From the first line of the entries below through the line bearing "Transportadora Valinhos (93, 1377)", write out each line exactly. Omit pictures.

┌─ Available data

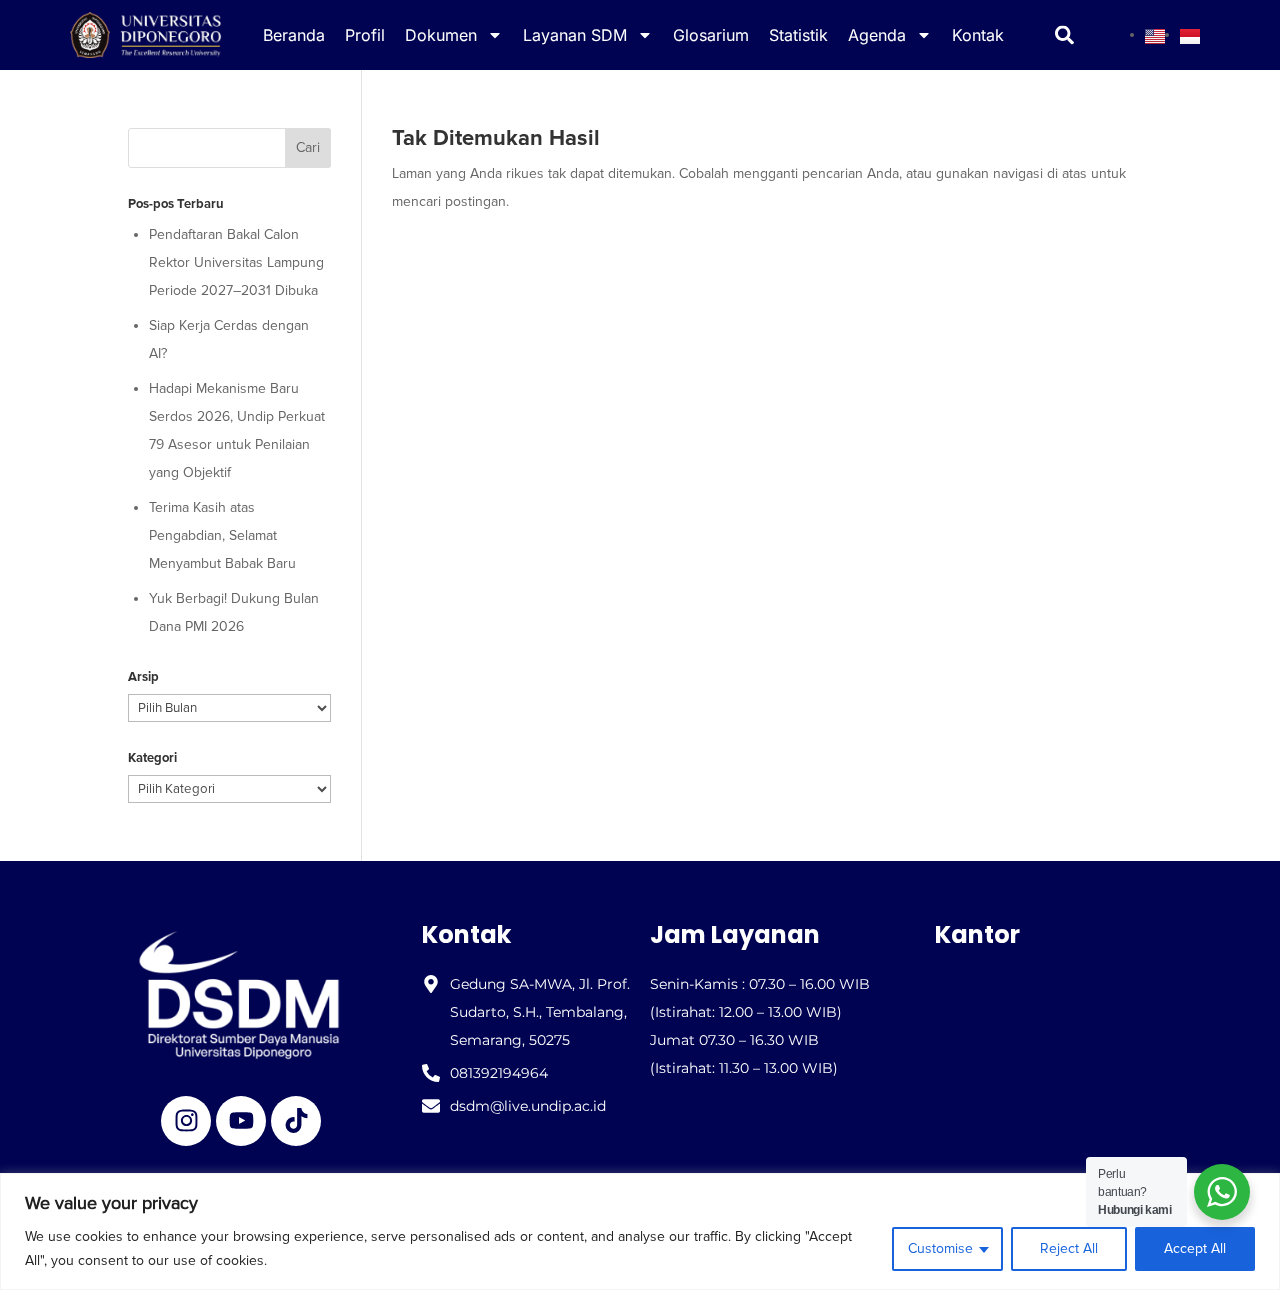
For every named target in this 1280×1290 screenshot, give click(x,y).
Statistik (798, 35)
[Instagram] (186, 1121)
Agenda (877, 35)
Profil (365, 35)
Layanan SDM (575, 35)
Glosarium (711, 35)
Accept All (1195, 1248)
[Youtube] (241, 1121)
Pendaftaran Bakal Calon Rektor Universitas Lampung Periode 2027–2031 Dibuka (236, 262)
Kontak (978, 35)
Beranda (294, 35)
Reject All (1069, 1248)
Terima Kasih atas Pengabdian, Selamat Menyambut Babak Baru (222, 535)
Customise (940, 1248)
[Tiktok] (296, 1121)
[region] (640, 1231)
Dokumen (441, 35)
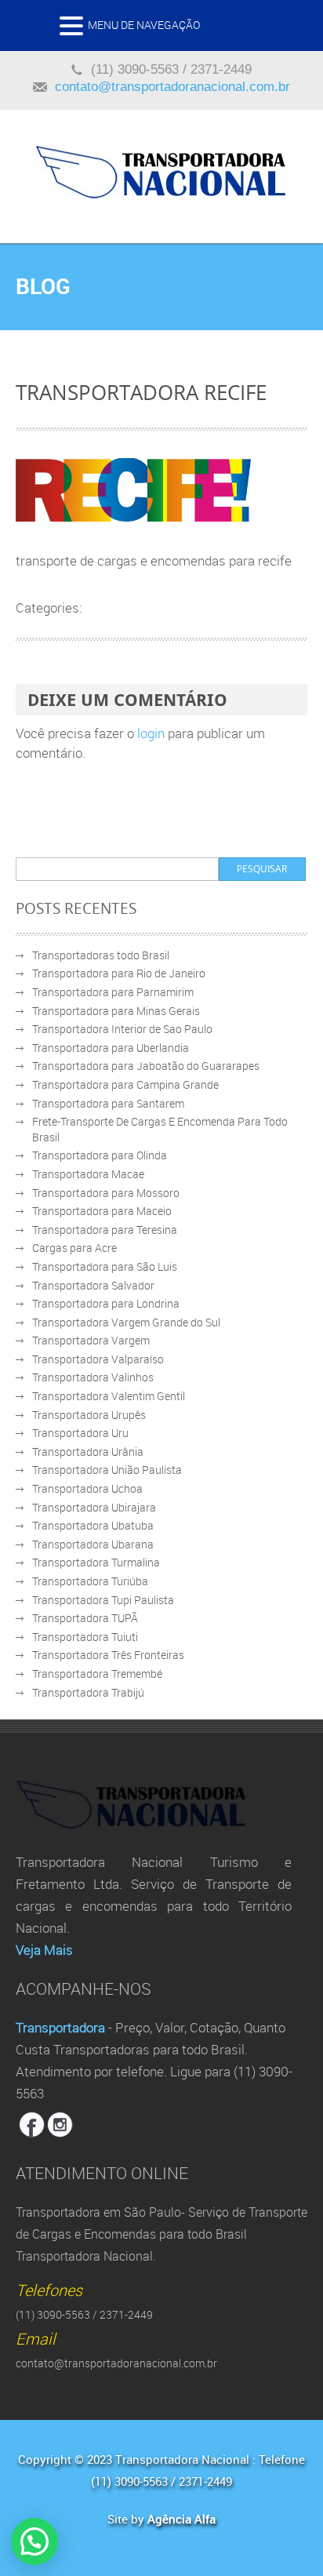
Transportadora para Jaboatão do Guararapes (145, 1065)
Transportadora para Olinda (99, 1155)
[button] (74, 30)
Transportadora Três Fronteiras (108, 1654)
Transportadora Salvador (93, 1285)
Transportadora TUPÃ (85, 1617)
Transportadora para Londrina (106, 1303)
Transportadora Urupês (89, 1414)
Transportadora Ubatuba (93, 1525)
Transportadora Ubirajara (94, 1507)
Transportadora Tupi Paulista (103, 1599)
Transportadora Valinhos (93, 1377)
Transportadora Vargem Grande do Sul (126, 1322)
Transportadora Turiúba (90, 1581)
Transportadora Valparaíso (98, 1359)
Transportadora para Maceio (102, 1210)
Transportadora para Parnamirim (113, 991)
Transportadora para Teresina (104, 1229)
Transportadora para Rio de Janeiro (118, 973)
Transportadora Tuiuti (85, 1636)
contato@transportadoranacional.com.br (172, 86)
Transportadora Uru (80, 1432)
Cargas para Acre (74, 1247)
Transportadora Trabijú (88, 1692)
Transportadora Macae (88, 1173)
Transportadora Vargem (91, 1340)
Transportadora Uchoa (87, 1488)
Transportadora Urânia (87, 1451)
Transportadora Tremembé (97, 1673)
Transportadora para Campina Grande (125, 1084)
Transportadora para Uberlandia (110, 1047)
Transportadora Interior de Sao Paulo (122, 1028)
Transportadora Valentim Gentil (108, 1395)
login (151, 733)
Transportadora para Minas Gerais (116, 1010)
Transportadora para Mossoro (106, 1192)
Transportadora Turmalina (96, 1562)
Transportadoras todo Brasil (100, 955)
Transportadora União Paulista (107, 1469)
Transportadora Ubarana (93, 1544)
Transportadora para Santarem (108, 1103)
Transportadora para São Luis (104, 1266)
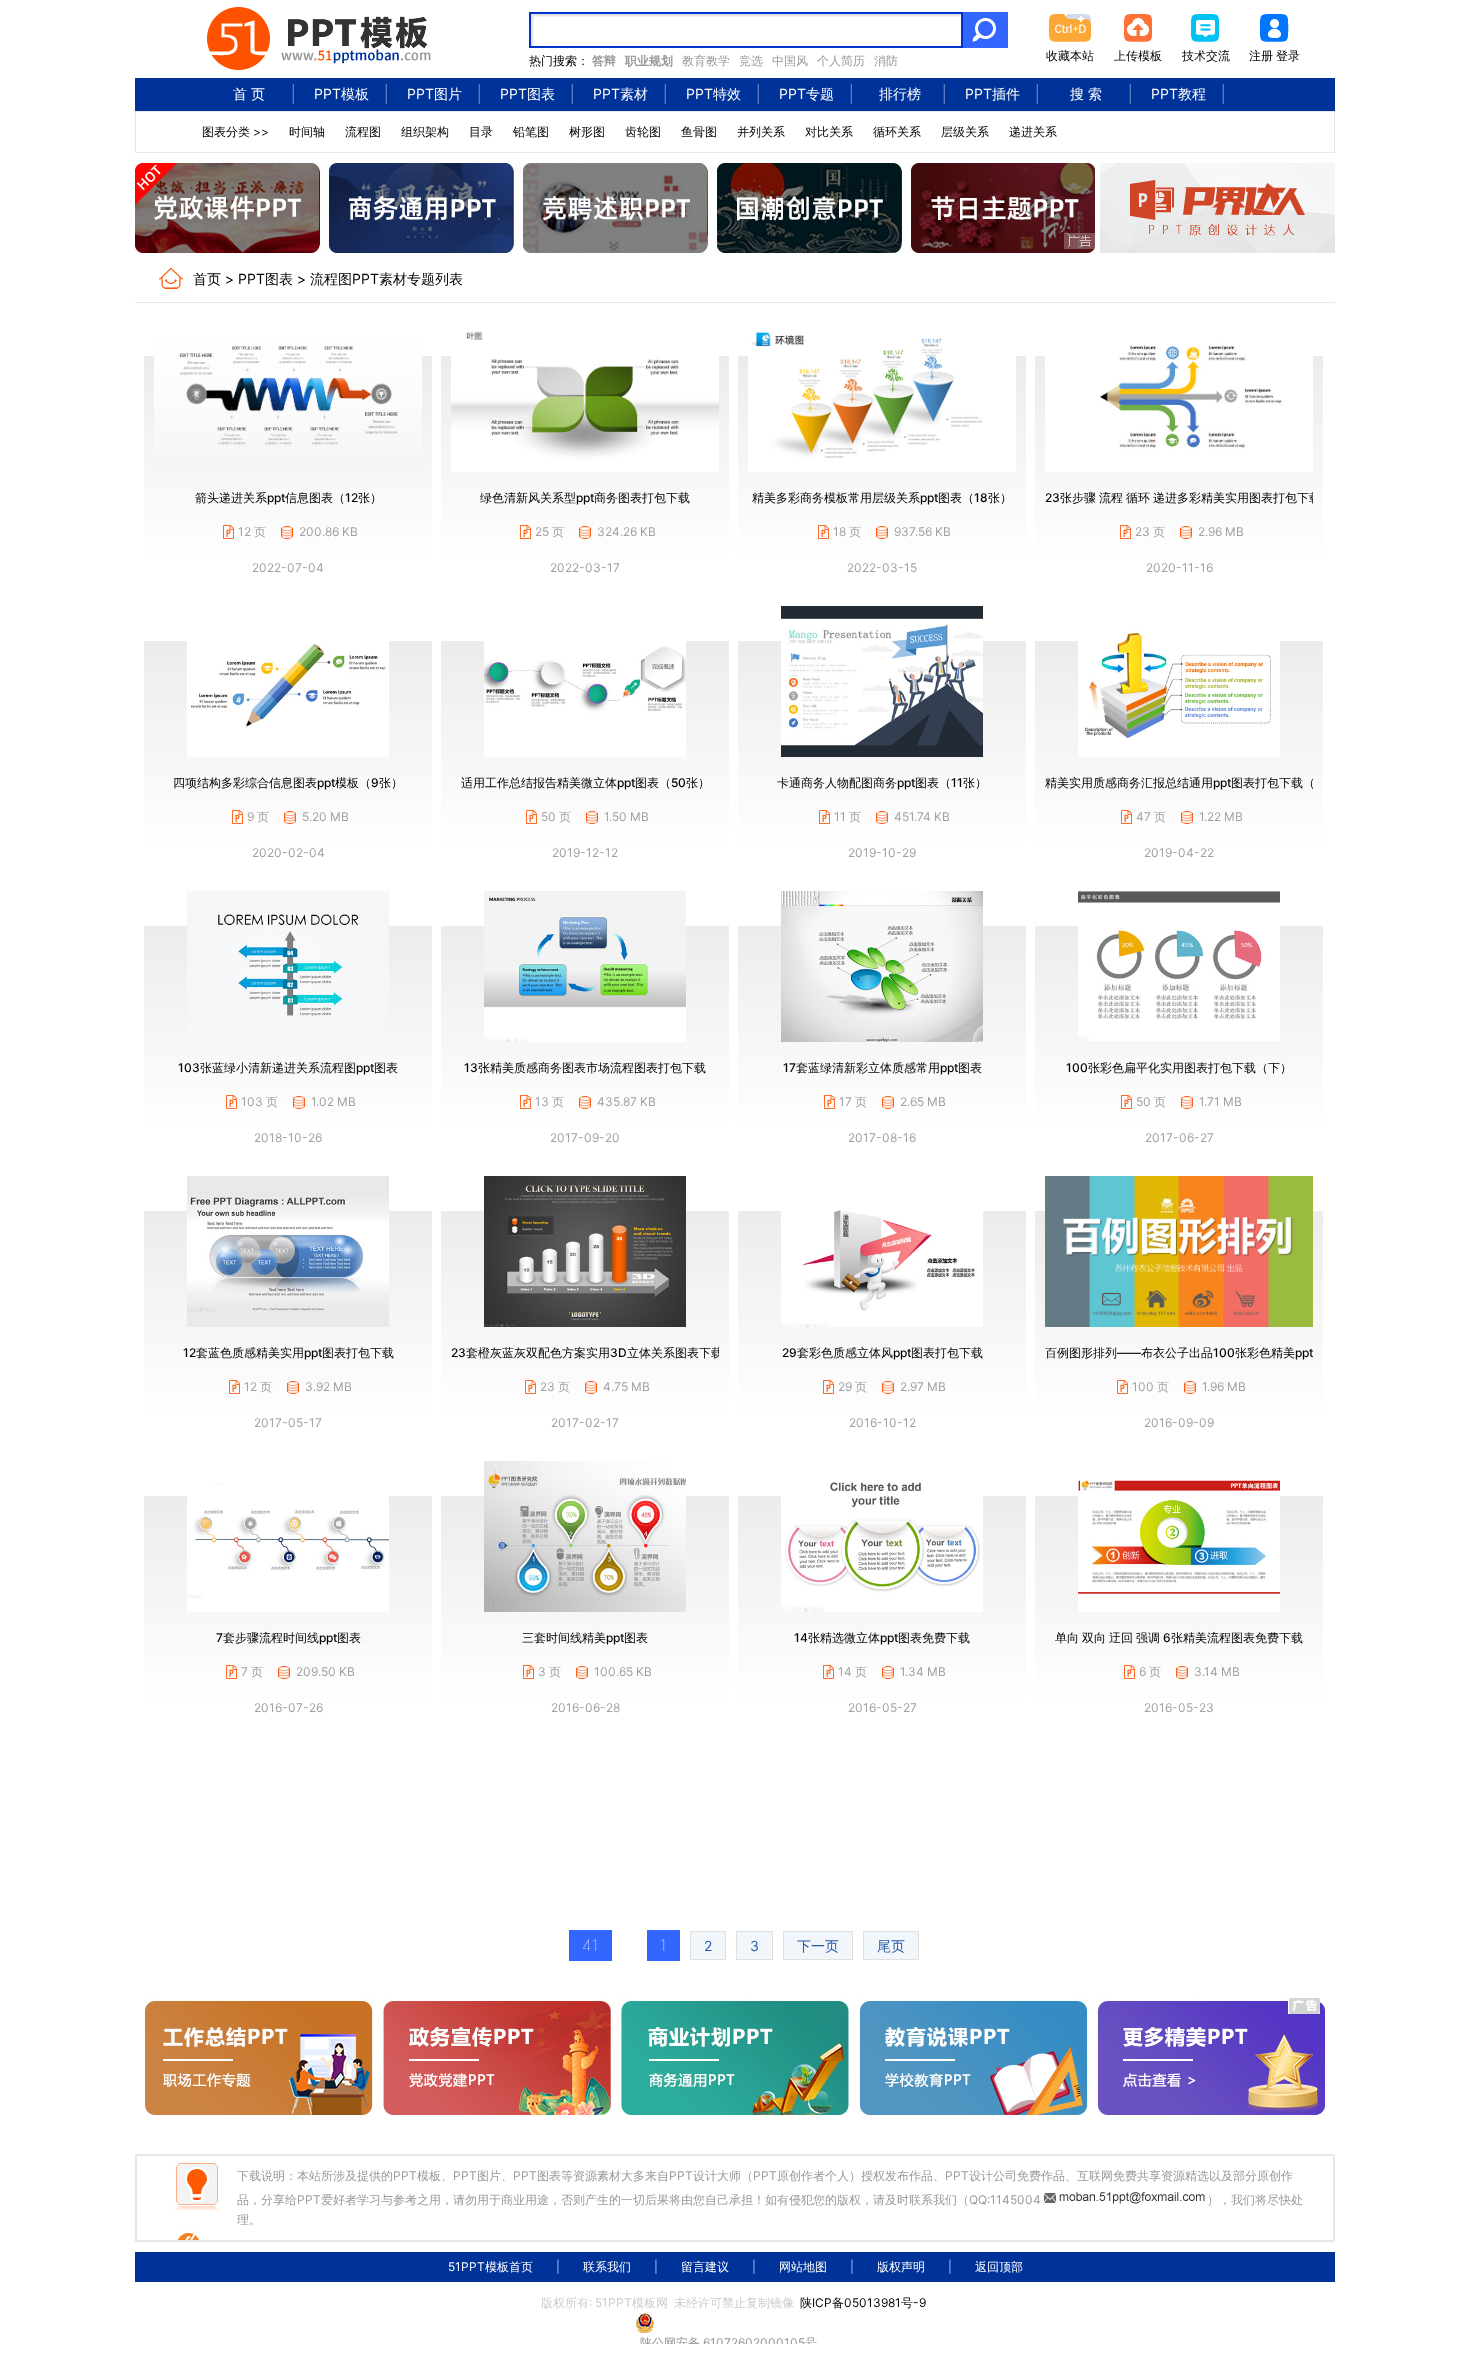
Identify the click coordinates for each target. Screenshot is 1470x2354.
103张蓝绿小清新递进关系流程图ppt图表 (288, 1067)
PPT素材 (620, 93)
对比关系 (829, 131)
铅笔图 (531, 131)
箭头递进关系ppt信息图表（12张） (288, 497)
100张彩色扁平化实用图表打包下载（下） (1179, 1067)
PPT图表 (527, 93)
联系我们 (607, 2266)
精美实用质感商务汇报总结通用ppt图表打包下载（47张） (1199, 782)
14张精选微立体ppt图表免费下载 (882, 1637)
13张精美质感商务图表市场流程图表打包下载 (585, 1067)
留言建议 (705, 2266)
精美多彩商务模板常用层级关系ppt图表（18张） (882, 497)
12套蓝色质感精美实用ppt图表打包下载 (288, 1352)
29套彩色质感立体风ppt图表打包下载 (882, 1352)
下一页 (818, 1945)
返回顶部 (999, 2266)
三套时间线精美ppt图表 (585, 1637)
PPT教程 (1178, 93)
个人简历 (841, 60)
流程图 (363, 131)
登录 (1288, 55)
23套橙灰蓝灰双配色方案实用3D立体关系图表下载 (587, 1352)
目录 (481, 131)
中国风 (790, 60)
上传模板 (1138, 55)
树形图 (587, 131)
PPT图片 (434, 93)
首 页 (249, 93)
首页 (207, 278)
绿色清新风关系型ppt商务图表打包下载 (585, 497)
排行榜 (900, 93)
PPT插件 (992, 93)
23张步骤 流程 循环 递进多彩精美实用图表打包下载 (1183, 497)
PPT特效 (713, 93)
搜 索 (1086, 93)
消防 (886, 60)
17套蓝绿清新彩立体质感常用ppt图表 (882, 1067)
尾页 (891, 1945)
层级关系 (965, 131)
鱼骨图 (699, 131)
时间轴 (307, 131)
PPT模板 (341, 93)
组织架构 (425, 131)
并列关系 (761, 131)
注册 (1261, 55)
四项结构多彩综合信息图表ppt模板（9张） (288, 782)
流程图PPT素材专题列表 (386, 278)
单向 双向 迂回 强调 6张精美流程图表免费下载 (1179, 1637)
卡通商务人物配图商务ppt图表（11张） (882, 782)
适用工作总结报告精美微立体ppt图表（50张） (585, 782)
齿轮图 (643, 131)
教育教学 (706, 60)
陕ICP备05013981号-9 (863, 2302)
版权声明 (901, 2266)
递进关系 (1033, 131)
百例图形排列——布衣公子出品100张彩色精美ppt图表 (1191, 1352)
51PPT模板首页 (490, 2266)
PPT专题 (806, 93)
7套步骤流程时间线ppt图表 (288, 1637)
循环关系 (897, 131)
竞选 (751, 60)
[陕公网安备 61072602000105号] (735, 2323)
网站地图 (803, 2266)
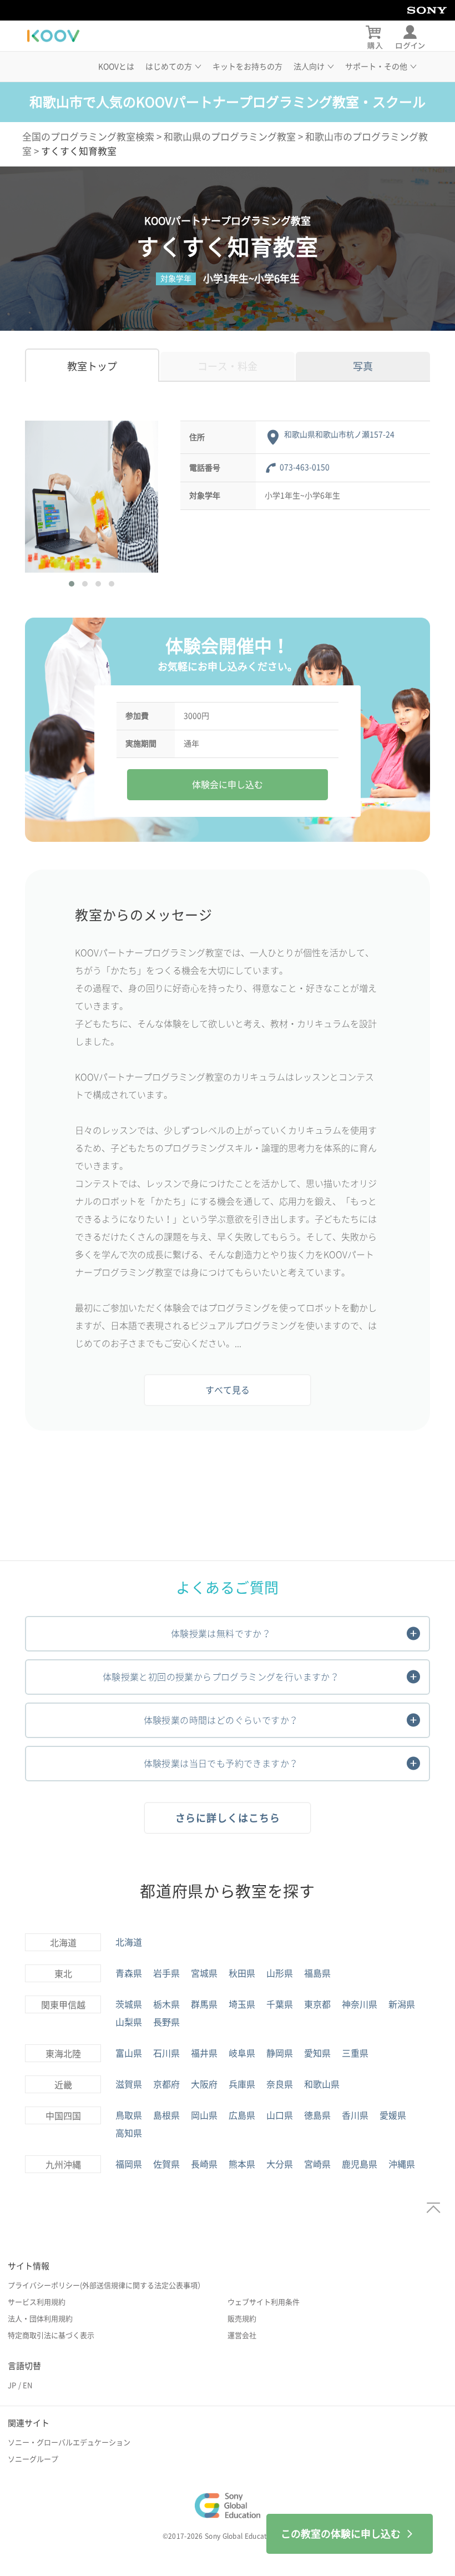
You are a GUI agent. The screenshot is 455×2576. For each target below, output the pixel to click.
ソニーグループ (33, 2459)
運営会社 (242, 2335)
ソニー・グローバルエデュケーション (69, 2442)
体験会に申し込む (227, 784)
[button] (71, 583)
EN (27, 2385)
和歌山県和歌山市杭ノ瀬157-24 (339, 434)
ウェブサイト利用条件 (264, 2302)
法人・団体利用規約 (40, 2318)
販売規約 (242, 2318)
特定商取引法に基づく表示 (51, 2335)
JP (12, 2385)
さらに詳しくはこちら (227, 1818)
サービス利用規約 (36, 2302)
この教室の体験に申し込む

└─

▶ The completed task
For every named target in this 1280×1290 screenshot, give click(x,y).
Statistik (798, 35)
[Instagram] (186, 1121)
Agenda (877, 35)
Profil (365, 35)
Layanan SDM (575, 35)
Glosarium (711, 35)
Accept All (1195, 1248)
[Youtube] (241, 1121)
Pendaftaran Bakal Calon Rektor Universitas Lampung Periode 2027–2031 Dibuka (236, 262)
Kontak (978, 35)
Beranda (294, 35)
Reject All (1069, 1248)
Terima Kasih atas Pengabdian, Selamat Menyambut Babak Baru (222, 535)
Customise (940, 1248)
[Tiktok] (296, 1121)
[region] (640, 1231)
Dokumen (441, 35)
Transportadora para Jaboatão do Guararapes (145, 1065)
Transportadora para Olinda (99, 1155)
[button] (74, 30)
Transportadora Três Fronteiras (108, 1654)
Transportadora Salvador (93, 1285)
Transportadora TUPÃ (85, 1617)
Transportadora para Londrina (106, 1303)
Transportadora Urupês (89, 1414)
Transportadora Ubatuba (93, 1525)
Transportadora Ubirajara (94, 1507)
Transportadora Tupi Paulista (103, 1599)
Transportadora Valinhos (93, 1377)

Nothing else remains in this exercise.